▽

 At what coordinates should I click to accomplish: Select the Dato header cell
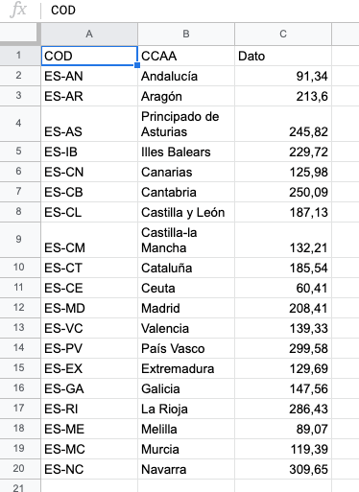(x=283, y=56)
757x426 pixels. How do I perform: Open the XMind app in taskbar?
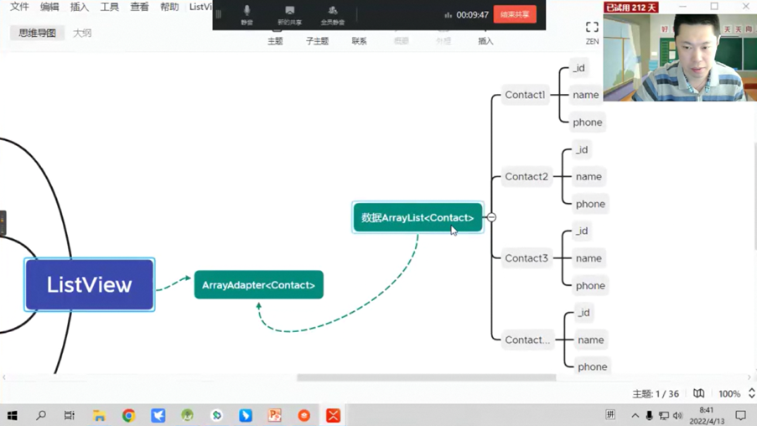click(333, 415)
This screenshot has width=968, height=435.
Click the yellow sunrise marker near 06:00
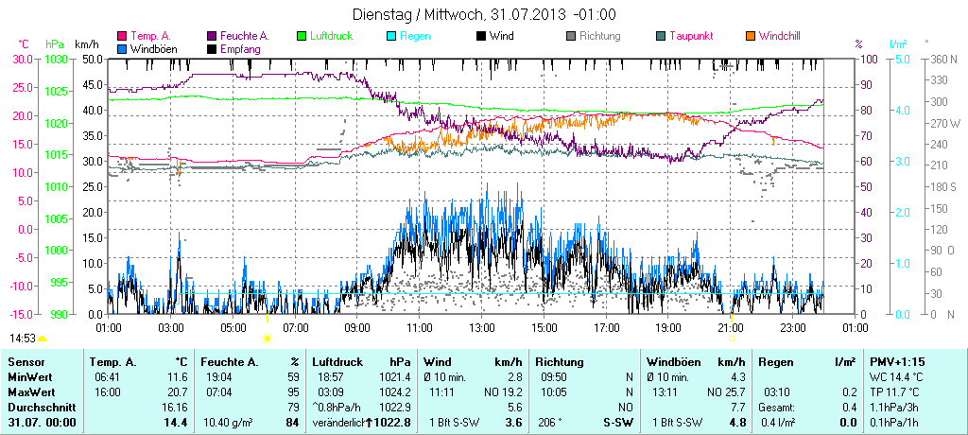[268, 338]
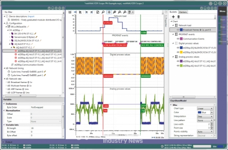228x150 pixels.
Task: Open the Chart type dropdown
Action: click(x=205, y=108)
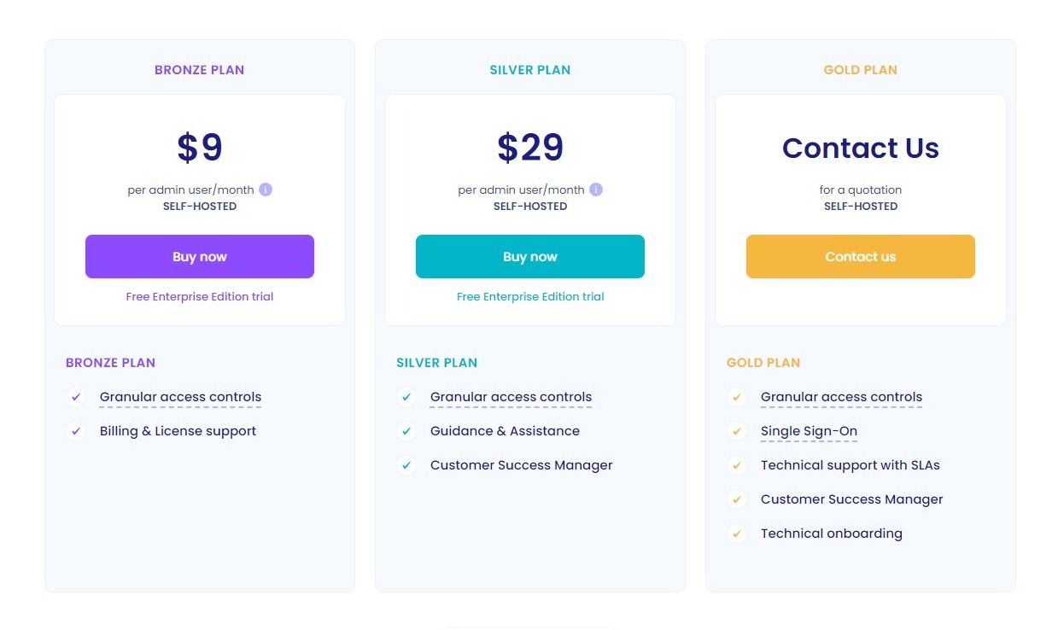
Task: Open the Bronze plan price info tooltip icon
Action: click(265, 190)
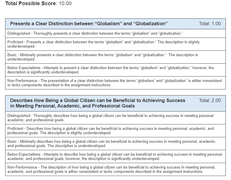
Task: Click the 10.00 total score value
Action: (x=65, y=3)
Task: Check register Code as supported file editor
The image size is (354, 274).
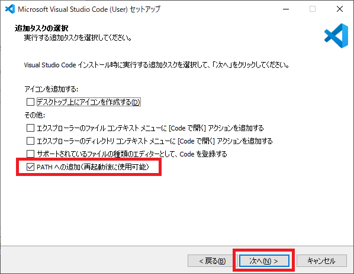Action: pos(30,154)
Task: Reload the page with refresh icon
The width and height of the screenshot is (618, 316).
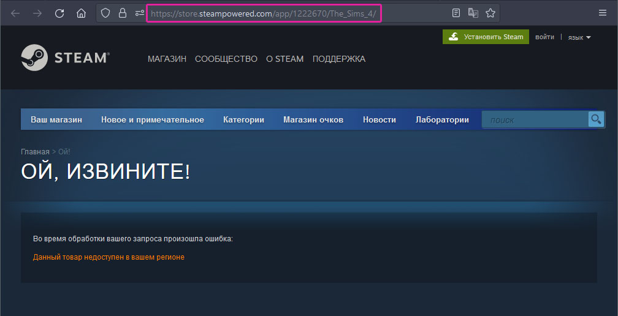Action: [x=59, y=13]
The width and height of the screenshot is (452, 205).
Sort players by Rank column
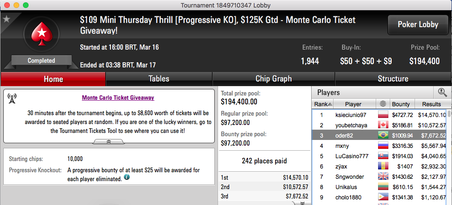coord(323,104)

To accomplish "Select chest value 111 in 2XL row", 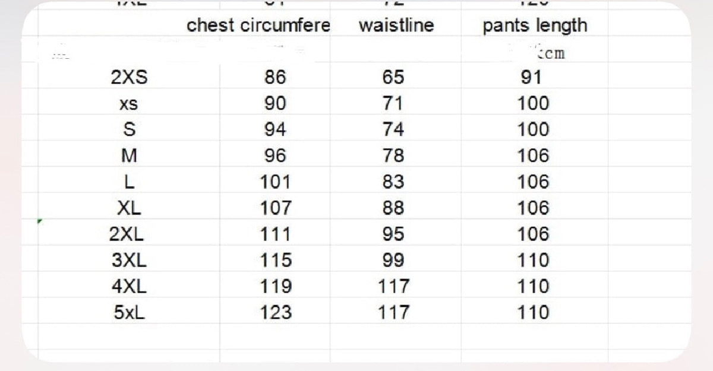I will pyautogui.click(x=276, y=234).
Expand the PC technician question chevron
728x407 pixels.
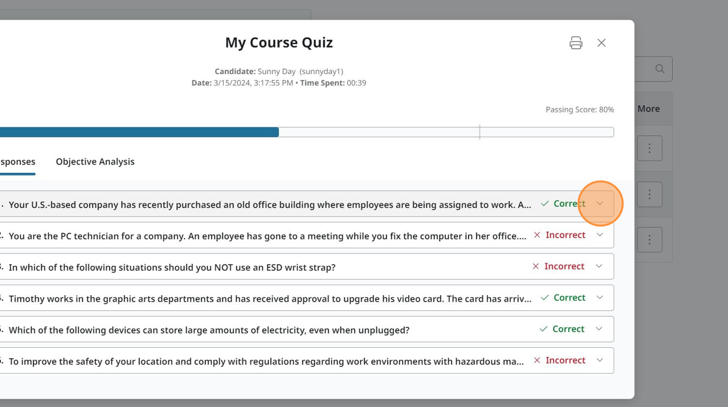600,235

△

→ **Your assignment**: Copy only the lines above from the one containing "This screenshot has width=968, height=435." through the one containing "Task: Check register", both included. Leave out the pictures.

→ **Exercise result**:
This screenshot has width=968, height=435.
Click the yellow sunrise marker near 06:00
[268, 338]
228x150 pixels.
Task: Open the Chart type dropdown
Action: click(x=205, y=108)
Task: Open the Bronze plan price info tooltip icon
Action: click(265, 190)
Task: Click the 10.00 total score value
Action: (x=65, y=3)
Task: Check register Code as supported file editor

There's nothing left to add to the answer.